** Task instructions **
Note each line of the entries that includes "column". Then copy those lines.

Saved entries:
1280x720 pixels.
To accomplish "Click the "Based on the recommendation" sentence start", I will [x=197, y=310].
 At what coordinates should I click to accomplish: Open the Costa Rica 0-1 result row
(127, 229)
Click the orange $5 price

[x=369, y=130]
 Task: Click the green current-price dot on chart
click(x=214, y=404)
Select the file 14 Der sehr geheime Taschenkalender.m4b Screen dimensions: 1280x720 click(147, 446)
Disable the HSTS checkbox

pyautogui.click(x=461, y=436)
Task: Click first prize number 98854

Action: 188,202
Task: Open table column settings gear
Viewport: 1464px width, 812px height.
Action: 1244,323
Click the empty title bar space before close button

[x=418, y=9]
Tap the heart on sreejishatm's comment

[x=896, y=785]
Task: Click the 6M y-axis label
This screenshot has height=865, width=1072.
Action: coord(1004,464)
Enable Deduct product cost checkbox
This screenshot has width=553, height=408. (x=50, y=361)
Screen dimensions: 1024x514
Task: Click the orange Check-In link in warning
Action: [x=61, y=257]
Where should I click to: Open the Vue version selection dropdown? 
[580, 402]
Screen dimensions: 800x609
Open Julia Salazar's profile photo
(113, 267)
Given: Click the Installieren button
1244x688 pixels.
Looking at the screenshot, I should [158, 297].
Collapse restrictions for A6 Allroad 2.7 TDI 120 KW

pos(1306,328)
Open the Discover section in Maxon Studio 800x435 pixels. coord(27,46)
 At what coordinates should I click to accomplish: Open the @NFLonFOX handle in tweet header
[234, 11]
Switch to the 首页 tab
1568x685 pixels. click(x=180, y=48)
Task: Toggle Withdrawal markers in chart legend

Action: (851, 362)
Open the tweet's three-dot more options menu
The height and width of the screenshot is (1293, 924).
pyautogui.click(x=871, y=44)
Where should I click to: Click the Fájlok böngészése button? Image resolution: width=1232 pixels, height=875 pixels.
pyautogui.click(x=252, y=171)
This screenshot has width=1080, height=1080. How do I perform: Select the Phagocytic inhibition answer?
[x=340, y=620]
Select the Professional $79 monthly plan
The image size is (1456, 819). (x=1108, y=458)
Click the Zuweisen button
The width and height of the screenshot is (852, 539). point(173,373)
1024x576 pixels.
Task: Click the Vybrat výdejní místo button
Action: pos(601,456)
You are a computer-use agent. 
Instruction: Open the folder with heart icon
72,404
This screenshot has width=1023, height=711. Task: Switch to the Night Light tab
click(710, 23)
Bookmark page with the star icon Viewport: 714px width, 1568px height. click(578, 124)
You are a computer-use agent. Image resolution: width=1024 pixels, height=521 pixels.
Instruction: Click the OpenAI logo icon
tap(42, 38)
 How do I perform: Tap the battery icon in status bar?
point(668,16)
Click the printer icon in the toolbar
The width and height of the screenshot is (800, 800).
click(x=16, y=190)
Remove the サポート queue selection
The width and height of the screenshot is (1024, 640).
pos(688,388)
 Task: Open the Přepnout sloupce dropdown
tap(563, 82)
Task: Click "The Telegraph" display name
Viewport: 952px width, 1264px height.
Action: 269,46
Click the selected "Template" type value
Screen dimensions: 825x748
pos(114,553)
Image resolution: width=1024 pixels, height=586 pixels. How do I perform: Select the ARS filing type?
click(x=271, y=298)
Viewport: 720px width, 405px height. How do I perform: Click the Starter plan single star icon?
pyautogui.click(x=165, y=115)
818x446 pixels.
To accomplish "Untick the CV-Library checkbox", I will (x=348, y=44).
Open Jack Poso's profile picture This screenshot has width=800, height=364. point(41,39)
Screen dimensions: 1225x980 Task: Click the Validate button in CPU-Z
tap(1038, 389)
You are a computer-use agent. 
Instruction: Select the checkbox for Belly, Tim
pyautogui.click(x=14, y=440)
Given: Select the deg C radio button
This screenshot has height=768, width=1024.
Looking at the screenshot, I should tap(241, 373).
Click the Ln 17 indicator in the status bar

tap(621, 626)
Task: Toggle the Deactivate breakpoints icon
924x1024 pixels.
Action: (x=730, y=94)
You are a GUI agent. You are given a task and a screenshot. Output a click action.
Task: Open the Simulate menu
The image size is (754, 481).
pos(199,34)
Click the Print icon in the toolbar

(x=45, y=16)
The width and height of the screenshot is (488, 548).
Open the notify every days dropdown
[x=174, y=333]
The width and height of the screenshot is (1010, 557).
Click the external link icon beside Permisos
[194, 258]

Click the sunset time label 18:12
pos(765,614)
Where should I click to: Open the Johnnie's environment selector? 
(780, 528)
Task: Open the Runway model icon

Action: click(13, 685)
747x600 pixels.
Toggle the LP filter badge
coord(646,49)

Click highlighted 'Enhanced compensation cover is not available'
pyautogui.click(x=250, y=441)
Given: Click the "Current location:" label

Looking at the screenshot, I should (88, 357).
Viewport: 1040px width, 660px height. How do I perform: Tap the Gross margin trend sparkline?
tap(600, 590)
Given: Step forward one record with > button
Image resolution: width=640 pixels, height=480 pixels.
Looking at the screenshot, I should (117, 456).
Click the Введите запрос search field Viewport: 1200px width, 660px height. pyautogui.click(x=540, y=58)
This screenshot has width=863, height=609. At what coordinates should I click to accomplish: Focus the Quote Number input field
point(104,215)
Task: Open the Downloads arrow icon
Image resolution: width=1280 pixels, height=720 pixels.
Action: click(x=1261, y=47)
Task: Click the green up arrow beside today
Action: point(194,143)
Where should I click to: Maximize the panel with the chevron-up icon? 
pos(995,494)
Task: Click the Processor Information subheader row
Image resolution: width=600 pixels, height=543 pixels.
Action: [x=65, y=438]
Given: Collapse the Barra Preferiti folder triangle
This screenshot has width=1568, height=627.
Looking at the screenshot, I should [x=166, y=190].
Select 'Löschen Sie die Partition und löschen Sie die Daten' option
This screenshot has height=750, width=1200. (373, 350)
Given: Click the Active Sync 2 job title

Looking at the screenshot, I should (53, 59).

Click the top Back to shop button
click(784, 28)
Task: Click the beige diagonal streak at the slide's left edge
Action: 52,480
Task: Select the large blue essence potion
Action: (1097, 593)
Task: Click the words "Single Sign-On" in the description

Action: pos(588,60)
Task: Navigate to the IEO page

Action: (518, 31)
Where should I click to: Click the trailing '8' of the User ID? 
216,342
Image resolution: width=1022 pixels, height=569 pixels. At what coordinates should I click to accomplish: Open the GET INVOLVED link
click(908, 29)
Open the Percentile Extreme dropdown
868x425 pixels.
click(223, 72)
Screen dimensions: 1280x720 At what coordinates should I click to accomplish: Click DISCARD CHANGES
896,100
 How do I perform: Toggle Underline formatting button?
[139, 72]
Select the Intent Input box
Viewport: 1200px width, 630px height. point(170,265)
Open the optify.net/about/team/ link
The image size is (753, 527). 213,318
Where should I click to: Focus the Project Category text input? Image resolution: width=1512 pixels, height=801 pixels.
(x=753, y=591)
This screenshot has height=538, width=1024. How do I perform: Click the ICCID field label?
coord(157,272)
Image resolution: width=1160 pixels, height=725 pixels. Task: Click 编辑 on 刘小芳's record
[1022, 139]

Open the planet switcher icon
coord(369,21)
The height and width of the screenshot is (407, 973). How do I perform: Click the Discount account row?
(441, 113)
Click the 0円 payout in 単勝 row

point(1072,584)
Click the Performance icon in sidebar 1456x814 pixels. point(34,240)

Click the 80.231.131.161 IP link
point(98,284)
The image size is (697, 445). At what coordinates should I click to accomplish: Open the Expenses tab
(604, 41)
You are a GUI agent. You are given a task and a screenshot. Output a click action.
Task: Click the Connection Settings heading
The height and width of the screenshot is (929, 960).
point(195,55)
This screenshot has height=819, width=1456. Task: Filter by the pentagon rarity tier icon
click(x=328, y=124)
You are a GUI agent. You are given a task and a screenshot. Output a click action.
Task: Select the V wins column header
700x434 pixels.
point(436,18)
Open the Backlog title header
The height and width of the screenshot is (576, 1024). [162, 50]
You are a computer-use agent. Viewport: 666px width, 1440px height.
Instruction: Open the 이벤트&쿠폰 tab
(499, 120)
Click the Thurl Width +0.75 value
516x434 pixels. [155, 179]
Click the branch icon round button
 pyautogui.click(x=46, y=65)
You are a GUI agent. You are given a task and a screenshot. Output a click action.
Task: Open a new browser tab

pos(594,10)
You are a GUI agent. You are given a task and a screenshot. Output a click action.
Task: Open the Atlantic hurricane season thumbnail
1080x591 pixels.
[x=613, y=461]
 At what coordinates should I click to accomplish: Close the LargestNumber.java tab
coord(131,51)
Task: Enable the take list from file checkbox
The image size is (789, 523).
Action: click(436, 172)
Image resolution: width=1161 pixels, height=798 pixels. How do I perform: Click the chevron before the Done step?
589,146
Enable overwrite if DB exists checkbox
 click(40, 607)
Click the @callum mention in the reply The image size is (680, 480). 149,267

** Expected output **
Task: Open table column settings gear
Task: Select the V wins column header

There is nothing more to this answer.